RECORDS TO USE »
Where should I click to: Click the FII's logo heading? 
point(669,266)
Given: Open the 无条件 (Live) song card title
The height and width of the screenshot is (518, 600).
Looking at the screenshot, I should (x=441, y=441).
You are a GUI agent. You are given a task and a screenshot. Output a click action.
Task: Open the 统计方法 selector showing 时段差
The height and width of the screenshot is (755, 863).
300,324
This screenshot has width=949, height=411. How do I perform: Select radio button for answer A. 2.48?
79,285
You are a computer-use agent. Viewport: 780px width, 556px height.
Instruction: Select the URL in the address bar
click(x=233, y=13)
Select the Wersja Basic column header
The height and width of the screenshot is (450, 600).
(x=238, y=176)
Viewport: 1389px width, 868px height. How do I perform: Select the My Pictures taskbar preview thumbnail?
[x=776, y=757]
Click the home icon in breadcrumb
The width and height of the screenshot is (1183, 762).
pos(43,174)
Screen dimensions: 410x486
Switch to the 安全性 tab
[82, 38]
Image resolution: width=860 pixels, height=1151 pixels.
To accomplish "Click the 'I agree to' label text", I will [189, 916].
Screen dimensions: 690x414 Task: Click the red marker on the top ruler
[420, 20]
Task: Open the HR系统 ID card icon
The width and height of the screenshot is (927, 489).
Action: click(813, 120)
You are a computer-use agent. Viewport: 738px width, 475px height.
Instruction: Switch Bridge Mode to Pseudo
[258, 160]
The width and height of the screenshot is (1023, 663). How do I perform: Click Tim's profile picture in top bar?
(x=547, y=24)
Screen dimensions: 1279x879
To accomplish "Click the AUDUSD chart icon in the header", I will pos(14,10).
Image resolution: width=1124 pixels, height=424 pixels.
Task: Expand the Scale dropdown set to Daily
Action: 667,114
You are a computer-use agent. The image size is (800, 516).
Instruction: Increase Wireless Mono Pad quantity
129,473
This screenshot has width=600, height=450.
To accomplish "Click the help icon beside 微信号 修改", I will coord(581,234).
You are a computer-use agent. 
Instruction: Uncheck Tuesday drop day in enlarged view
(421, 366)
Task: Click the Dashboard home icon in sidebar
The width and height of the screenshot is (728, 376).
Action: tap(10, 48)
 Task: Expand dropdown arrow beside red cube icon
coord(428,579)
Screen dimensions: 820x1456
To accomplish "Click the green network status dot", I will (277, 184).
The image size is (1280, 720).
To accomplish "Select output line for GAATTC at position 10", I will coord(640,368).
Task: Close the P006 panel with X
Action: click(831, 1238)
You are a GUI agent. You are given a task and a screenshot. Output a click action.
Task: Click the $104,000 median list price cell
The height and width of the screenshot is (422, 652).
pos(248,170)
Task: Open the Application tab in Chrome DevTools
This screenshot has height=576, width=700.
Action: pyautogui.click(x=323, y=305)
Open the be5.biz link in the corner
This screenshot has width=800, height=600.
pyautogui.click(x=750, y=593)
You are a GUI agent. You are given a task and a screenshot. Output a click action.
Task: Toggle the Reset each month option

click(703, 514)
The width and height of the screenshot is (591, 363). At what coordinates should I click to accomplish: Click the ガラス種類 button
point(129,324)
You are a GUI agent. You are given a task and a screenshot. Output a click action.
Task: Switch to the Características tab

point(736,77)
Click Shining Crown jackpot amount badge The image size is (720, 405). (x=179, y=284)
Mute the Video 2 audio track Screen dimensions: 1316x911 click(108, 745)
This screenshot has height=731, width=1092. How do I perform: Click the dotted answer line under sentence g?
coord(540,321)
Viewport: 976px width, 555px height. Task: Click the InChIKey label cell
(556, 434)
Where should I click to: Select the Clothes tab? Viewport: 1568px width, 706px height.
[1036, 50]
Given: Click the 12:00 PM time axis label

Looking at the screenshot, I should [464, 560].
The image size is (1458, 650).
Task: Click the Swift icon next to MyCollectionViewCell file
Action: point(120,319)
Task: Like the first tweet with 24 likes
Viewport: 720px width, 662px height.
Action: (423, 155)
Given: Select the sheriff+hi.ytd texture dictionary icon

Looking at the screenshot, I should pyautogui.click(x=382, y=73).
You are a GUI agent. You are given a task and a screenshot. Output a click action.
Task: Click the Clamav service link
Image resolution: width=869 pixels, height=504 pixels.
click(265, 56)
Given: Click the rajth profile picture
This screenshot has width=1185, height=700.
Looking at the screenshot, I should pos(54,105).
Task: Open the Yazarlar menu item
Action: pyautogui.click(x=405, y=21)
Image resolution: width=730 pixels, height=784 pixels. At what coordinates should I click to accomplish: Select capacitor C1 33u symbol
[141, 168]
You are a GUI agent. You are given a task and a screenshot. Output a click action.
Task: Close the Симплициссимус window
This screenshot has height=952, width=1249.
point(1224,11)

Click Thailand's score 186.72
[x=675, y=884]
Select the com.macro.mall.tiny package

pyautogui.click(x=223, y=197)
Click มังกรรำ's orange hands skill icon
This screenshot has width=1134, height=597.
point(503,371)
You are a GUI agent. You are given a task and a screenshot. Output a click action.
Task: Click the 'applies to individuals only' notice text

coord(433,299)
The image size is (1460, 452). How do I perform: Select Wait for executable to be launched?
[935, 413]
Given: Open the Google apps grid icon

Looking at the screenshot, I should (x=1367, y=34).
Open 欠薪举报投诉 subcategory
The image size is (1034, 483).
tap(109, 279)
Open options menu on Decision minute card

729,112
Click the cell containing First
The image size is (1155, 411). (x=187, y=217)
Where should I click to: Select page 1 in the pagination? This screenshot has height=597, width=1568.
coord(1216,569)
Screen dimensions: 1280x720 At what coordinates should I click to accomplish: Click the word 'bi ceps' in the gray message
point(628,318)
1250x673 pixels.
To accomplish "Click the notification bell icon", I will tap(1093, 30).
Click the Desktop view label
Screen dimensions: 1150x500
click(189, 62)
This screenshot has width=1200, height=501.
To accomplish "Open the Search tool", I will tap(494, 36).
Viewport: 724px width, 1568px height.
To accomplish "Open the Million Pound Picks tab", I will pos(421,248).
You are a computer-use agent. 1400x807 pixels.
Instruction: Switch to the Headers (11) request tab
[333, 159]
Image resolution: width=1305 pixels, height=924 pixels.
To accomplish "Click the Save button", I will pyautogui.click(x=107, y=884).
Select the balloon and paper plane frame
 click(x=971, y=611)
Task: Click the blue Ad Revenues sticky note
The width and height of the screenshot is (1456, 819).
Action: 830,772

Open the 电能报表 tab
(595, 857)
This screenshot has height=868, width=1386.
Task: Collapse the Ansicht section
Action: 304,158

WORK TASK »
Copy out every line above where "home" is present.

EXERCISE SOLUTION »
Click the home icon in breadcrumb
Task: Click the Dashboard home icon in sidebar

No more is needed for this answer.